Quand on aime les moyens de transport, il y a les voitures de sport, les avions, les motos et… les camions. Volvo Trucks l’a bien compris et a axé le développement de sa nouvelle gamme Electric sur le plaisir de conduite. Il parait que l’électrique, c’est fantastique. Et pour beaucoup, prendre le volant d’un poids lourd, pour une heure ou une vie, c’est même un rêve de gosse. Ceux qui sont aujourd’hui cinquantenaire ont connu des générations de poids lourds dont le moteur faisait un bruit caractéristique. En compétition, ceux qui font le Dakar ou les 24H Camions donnent des frissons, souvent grâce à l’expression de leur mécanique. Dans quelques années, les jeunes générations connaitront plutôt le bruit des déplacements d’air et du frottement des pneus sur la chaussée. Il faut vivre avec son temps.

La gamme Volvo Electric

Les plus petits camions de la gamme, les Volvo FL et FE, sont limités à un poids total de 26 tonnes en charge. En fonction des besoins des exploitants, ils peuvent recevoir jusqu’à six packs de batterie (4 pour le FL) d’une capacité de 66 kWh chacun. Pesant 575 kg, chaque pack réduit d’autant la capacité de charge. D’où l’importance de bien analyser ses besoins avant de passer commande. Heureusement, Volvo Trucks dispose d’outils de simulation qui permet de savoir exactement comment il faut configurer le véhicule afin qu’il remplisse sa tâche. En moyenne, le FL revendique une autonomie de 200 km, et le FE de 300 km.
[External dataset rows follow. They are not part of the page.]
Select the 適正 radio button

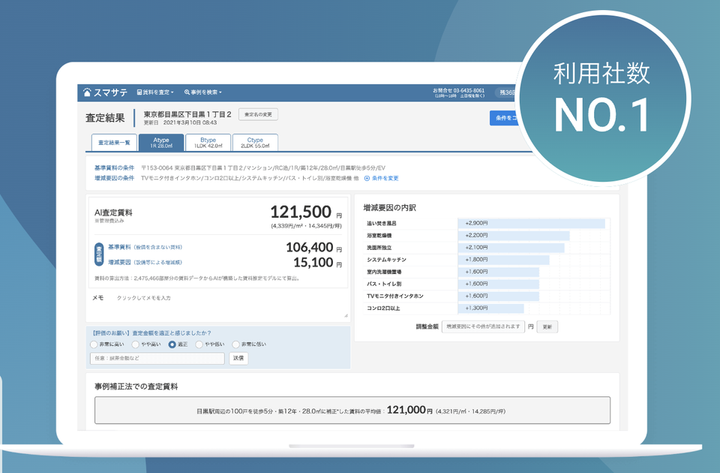click(172, 344)
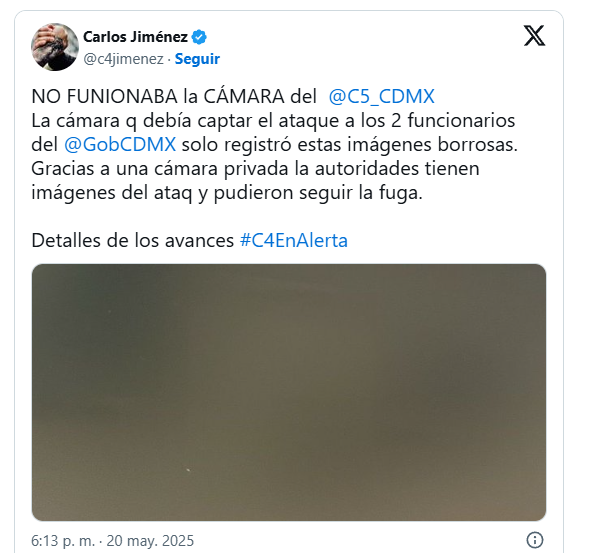
Task: Click the date 20 may. 2025
Action: [x=150, y=541]
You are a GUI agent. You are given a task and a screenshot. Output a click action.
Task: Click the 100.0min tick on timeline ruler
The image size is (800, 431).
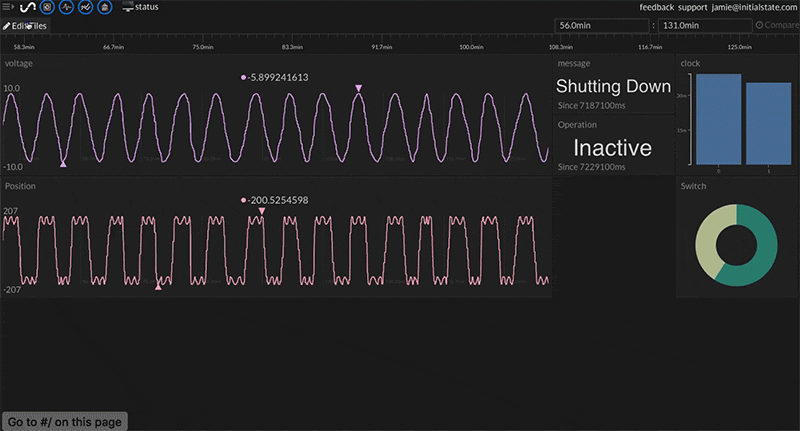[471, 46]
FE et FL pour les petits, FM, FMX et FH pour les gros : voici les deux gammes de camions Volvo, transposées du thermique à l’électrique

La gamme lourde -FM, FMX et FH- reçoit quant à elle de deux à six packs de 90 kWh. Ils ne pèsent chacun « que » 500kg ». Côté autonomie, le FM revendique jusqu’à 320 km en fonction de la typologie du tracé. Ce chiffre passe à 350 km pour le FH, et 380 km pour le FM dont la cabine est un peu plus basse.

Conduire un Volvo FM Electric : un jeu d’enfant !
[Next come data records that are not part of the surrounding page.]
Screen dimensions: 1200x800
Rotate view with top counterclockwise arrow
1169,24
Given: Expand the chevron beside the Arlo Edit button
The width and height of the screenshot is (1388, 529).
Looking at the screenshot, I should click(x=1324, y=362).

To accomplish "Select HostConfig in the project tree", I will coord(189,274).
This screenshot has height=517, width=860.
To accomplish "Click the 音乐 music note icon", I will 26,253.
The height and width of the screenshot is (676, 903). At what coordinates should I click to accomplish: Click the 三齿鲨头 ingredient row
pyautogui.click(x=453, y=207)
Monter à bord d’un tel engin demande un petit peu d’exercice. Une fois sur le siège conducteur, on s’aperçoit de l’excellent niveau de confort offert. Ils sont bien lotis nos amis conducteurs routiers ! Siège moelleux, commandes ergonomiques, ambiance détendue, pas de vibration grâce à l’électrique, tout y est. Lors des premiers mètres, il faut appréhender les proportions de l’engin, surtout pour quelqu’un qui n’a pas le permis poids lourd. Avec 2,5 m de large, 16,5 m de long, chargé à 44 tonnes, notre FM Electric impose le respect. L’important couple et les 670 ch combinés des trois moteurs électriques nous permettent de démarrer sans peine, même chargée. La boîte de vitesses à 12 rapports I-Shift, conservée de la version thermique, fait le job en générant parfois de petits à-coups. La direction nous a semblé très démultipliée et peu précise. Mais il semblerait que notre manque d’expérience au volant soit en cause. On doit s’y habituer. C’est vrai qu’il vaut mieux que ce genre de véhicule ne soit pas doté d’une direction trop directe… L’autre point déstabilisant pour le novice, c’est le douceur, voire la « mollesse » des suspensions. Mais là aussi il faut comprendre toutes les caractéristiques et percevoir le compromis à trouver entre « en charge » et « à vide ».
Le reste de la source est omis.